In response to the growing number of cyber-attacks against Australia’s critical infrastructure, the Parliamentary Joint Committee on Intelligence and Security has introduced the Security Legislation Amendment (Critical Infrastructure) Bill 2020 which expands Government powers to assist, intervene, and direct critical sectors (e.g. healthcare, transport, financial services, and defence) in respect to cyber threats and risk management.
WHAT ARE THE PROPOSED CHANGES?
The Joint Committee has recommended the Bill be separated into two Bills. The first Bill would implement the Government’s extended powers, whilst the second would impose risk management obligations on critical sectors. If passed, Bill One would grant three additional powers to the Government to intervene in the event critical infrastructure is under threat. It would:
- require a business to disclose information that may assist in responding to an incident;
- necessitate a business take certain action in circumstances where the business is unwilling or unable to resolve the incident itself; and
- authorise the Australian Signals Directorate to step in to act where the business is unwilling or unable to act, or directing the business to act would not be practical or effective.

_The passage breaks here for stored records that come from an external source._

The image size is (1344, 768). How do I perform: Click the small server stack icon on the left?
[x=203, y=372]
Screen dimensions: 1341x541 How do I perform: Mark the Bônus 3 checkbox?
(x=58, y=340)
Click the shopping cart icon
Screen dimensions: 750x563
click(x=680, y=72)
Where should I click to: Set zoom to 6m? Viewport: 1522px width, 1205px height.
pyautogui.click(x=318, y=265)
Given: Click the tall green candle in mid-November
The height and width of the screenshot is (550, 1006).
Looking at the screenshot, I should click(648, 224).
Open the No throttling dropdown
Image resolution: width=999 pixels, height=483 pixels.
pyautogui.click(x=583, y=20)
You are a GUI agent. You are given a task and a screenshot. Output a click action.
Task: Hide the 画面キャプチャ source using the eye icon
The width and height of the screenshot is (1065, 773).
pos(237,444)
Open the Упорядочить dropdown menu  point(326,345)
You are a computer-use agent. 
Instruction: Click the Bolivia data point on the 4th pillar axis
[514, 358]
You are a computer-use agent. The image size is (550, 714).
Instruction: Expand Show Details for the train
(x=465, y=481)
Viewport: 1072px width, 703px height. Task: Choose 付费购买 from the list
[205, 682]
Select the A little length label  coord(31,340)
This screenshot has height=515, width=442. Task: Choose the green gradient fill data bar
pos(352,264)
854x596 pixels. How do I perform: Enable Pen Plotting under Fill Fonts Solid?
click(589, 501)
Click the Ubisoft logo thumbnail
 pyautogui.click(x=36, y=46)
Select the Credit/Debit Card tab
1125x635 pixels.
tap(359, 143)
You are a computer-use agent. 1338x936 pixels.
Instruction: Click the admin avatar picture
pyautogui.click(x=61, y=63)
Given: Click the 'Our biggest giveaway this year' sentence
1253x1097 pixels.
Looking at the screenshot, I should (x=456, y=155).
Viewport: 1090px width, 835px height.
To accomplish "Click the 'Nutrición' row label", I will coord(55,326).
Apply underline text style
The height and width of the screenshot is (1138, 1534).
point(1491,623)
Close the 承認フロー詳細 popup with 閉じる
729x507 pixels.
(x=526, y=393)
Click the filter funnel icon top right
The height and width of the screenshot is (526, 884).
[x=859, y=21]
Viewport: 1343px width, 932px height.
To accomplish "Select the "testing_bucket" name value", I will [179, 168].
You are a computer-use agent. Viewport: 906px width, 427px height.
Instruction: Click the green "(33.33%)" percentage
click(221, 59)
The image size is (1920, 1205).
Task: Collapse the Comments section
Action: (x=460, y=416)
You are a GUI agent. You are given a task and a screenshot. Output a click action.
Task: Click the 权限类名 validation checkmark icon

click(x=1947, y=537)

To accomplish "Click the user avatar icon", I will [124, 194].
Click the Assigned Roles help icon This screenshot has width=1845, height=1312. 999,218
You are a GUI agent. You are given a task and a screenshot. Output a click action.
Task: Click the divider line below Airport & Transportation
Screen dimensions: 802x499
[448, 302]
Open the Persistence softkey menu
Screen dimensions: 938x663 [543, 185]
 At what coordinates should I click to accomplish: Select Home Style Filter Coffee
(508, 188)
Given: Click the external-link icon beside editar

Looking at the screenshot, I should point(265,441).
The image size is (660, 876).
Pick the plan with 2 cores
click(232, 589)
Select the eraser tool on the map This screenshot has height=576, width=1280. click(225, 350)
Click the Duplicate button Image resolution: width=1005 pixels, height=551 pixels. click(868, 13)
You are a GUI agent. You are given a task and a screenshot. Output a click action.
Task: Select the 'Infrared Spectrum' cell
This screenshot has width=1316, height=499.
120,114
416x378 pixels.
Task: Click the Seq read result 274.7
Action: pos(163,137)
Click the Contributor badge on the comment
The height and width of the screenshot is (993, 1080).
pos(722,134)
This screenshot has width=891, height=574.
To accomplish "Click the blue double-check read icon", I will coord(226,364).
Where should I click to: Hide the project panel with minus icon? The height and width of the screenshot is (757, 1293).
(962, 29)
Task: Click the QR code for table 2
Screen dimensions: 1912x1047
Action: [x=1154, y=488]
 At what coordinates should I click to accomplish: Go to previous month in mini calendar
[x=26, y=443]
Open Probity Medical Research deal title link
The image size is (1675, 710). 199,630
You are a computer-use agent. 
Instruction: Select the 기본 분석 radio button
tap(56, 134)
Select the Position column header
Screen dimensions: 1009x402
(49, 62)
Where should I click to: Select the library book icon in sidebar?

Bill One would also mandate oral notification of a cyber-attack to the Government body within 12 hours, with possible removal of the written notification requirement or at least an extension from 48 to 84 hours. Bill One will also identify and define the critical infrastructure sectors and the relevant critical assets affected. This is important because it has the potential to widen the scope of “national security business” under the Foreign Acquisitions and Takeovers Act, resulting in more transactions being subject to approval under the Foreign Acquisitions and Takeovers Act.
Bill Two will likely be deferred to enable industry consultation and to deal with the more critical areas covered under Bill One. However, Bill Two will propose to establish an obligation on national security businesses to adopt and maintain a critical infrastructure risk management program, including physical security, personnel security, and supply chain security. The risk management program will have commonalities across all industries but will also be specifically tailored to certain sectors. Particular sectors may be nominated by the Minister as having the highest criticality, meaning these assets are required to cooperate closely with the Government on cyber security matters through the ‘enhanced cyber security obligations’.
NEXT STEPS FOR YOUR ORGANISATION
Businesses or entities in critical infrastructure should prepare to comply with the new measures. A full review of current risk management programs, particularly cyber-attack response plans, business continuity planning, and contractual obligations regarding the supply chain should be reviewed and updated. We encourage you to consult your broker about your insurance program to ensure your coverage is adequate. You may also consider undertaking a cyber pre-loss review through an industry specialist.
The Government is currently in consultation with the financial services and payment systems sector and the food and grocery sector. Updates on the consultation process are available via the Department of Home Affairs website and the Cyber and Infrastructure Security Centre website.